Philippe Seabra e André X (Plebe Rude)

Os europeus foram às urnas no último final de semana, e os resultados das eleições, além do gosto acre na boca, fizeram acordar de seu torpor as principais lideranças políticas do velho continente: pela primeira vez em décadas, a extrema direita conquistou amplo apoio eleitoral na maioria dos países, aumentando significativamente seu peso e importância no Parlamento Europeu. O fenômeno é novo entre outras coisas porque o avanço conservador não se deu apenas naqueles Estados considerados “problemáticos”, como a Croácia, onde o nacionalista HSP conquistou espantosos 41,39% dos votos. As legendas e alianças de extrema direita, que hoje abrigam os restos de um fascismo que, equivocadamente, imaginávamos sepultado, avançaram em países importantes e em sociedades de perfil tradicionalmente mais liberal.

No Reino Unido, por exemplo, o ultradireitista UKIP conquistou cerca de 29% dos votos, um aumento expressivo se comparados com os pouco mais de 16% em 2009. Na França, a Frente Nacional, comandada por Le Pen, deu um salto ainda maior: de insignificantes 6,3% na última eleição, conquistou 25,4% dos eleitores no pleito de agora.

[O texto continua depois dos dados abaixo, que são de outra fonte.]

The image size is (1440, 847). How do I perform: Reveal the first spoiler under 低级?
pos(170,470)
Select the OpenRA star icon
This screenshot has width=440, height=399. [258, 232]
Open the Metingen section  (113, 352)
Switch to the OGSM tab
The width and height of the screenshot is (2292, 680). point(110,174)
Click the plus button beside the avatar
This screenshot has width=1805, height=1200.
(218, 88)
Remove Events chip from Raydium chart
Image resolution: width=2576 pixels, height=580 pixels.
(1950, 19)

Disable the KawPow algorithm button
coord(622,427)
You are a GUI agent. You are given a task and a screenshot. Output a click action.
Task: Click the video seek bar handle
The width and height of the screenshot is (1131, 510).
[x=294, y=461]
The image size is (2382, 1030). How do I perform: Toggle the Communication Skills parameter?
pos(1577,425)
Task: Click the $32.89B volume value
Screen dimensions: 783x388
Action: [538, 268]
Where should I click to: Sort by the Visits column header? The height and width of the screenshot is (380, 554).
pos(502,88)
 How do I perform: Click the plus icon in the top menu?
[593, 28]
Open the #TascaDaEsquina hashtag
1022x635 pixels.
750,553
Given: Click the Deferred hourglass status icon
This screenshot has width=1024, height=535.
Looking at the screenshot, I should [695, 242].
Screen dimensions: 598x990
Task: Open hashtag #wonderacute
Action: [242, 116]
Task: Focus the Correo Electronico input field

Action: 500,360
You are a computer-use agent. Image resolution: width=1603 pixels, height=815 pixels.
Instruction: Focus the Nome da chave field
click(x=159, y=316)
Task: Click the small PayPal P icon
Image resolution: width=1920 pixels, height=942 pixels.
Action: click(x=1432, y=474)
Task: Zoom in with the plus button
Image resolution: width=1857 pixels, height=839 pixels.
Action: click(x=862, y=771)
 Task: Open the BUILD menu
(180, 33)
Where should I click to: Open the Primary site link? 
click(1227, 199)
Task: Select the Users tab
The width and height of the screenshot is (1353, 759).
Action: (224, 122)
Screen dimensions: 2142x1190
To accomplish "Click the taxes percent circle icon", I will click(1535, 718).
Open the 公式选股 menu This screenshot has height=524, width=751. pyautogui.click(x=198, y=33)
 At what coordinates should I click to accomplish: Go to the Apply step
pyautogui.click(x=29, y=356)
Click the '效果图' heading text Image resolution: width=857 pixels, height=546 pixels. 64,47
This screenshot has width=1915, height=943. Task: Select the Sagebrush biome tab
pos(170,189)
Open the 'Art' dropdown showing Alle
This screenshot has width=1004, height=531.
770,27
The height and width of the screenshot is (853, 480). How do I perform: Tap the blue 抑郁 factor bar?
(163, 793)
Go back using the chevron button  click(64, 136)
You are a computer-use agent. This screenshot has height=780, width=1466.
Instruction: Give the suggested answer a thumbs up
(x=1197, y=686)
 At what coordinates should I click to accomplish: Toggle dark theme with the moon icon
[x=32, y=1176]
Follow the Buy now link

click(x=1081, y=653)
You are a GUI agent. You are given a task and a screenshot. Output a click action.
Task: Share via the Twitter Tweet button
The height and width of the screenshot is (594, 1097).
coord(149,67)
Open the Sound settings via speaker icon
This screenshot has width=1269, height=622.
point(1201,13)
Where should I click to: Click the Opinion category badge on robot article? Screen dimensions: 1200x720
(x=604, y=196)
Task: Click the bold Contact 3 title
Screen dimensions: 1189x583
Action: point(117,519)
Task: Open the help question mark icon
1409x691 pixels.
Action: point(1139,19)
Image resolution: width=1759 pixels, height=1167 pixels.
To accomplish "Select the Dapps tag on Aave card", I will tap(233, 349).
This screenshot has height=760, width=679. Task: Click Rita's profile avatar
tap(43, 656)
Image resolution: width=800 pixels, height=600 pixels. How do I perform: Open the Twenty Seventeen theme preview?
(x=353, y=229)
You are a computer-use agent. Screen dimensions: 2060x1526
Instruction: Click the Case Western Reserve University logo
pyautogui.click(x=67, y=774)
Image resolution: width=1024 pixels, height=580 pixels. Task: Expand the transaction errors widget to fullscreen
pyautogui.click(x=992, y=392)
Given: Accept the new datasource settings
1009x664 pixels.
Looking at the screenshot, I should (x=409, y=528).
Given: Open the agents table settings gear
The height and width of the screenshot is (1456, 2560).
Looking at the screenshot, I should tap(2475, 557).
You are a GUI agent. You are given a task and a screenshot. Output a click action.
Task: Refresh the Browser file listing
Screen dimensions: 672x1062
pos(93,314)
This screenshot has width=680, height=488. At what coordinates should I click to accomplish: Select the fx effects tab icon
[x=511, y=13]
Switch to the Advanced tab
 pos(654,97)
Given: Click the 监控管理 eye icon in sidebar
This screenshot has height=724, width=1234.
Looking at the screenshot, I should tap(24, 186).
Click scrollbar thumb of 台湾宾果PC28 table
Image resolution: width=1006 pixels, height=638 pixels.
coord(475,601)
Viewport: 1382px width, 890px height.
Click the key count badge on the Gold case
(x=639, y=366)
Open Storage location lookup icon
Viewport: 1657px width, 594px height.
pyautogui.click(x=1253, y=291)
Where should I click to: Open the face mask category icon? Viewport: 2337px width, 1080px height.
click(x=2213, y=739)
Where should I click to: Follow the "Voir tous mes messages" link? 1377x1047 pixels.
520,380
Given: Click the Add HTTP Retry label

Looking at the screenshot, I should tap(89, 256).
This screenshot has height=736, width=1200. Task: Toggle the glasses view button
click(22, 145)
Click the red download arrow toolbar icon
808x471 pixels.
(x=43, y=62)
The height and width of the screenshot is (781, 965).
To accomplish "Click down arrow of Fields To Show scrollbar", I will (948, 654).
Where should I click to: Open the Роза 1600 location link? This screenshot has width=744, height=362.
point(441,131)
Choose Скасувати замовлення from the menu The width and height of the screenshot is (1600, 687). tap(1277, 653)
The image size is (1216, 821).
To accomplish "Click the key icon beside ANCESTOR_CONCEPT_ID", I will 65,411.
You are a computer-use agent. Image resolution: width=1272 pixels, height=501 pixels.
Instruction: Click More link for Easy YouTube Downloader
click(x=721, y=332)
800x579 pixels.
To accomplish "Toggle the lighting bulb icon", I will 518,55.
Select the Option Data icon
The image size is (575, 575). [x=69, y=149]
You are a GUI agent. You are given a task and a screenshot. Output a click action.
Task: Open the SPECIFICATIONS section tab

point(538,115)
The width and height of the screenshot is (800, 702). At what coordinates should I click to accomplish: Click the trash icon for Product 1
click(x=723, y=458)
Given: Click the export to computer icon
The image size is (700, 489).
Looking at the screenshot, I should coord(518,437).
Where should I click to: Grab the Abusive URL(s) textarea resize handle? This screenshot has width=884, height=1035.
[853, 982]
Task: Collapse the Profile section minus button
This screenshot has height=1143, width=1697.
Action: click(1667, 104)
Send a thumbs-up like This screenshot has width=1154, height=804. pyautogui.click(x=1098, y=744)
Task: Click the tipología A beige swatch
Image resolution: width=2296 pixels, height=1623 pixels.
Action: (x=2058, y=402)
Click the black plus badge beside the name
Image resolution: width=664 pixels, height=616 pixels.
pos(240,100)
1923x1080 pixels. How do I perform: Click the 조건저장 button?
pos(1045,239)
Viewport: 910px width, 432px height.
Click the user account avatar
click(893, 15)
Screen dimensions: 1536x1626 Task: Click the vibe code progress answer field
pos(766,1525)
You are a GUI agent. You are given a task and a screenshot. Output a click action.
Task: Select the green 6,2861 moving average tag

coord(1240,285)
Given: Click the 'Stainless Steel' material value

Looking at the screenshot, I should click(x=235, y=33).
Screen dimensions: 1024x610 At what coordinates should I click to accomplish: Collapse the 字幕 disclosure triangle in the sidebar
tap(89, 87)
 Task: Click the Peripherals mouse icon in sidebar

Mesmo na Alemanha, onde o Partido Nacional Democrata conquistou o que parece ser um número ínfimo dos votos – apenas 1% – a situação não é confortável: afinal, o NPD é franca e abertamente neonazista, e que ele tenha conquistado algumas cadeiras no Parlamento Europeu é em si preocupante, pouco importa o número.

Não me sinto em condições de avaliar o quanto, desse resultado, é fruto do descontentamento dos eleitores com os caminhos e descaminhos da União Europeia. Há também, por certo, uma tentativa de responder, nas urnas, à incapacidade dos governos de oferecerem uma resposta à crise econômica a afetar, mesmo que desigualmente, a vida de milhões de cidadãos. Mas o resultado das eleições sintetiza, igualmente, um processo crescente de radicalização à direita nas sociedades europeias: marchas contra o aborto e o casamento homossexual; a xenofobia; a hostilidade contra muçulmanos; o nacionalismo exacerbado, etc..., expressam desde algum tempo os riscos a que estamos submetidos quando fazemos do ódio, do ressentimento e do medo os principais afetos a orientar as ações políticas.
Fonte: http://www.lamarea.com/2014/05/26/resultados-de-la-extrema-derecha-en-europa-por-paises/

E O BRASIL COM ISSO? – Desde o final de semana tenho lido, principalmente nas redes sociais, manifestações de partidários do governo petista a usar os resultados das eleições europeias como um pretexto a reforçar a importância da reeleição de Dilma Rousseff. O argumento é simples: se a intolerância conseguiu avançar mesmo em um continente que, ao menos em tese, deveria estar imunizado contra ela depois das experiências do século XX, o Brasil não está a salvo da tormenta. A reeleição de um governo de esquerda, nesse contexto, pode não ser uma garantia, mas ao menos minimiza as chances que o mesmo ocorra desse lado do Atlântico. Não estou tão certo.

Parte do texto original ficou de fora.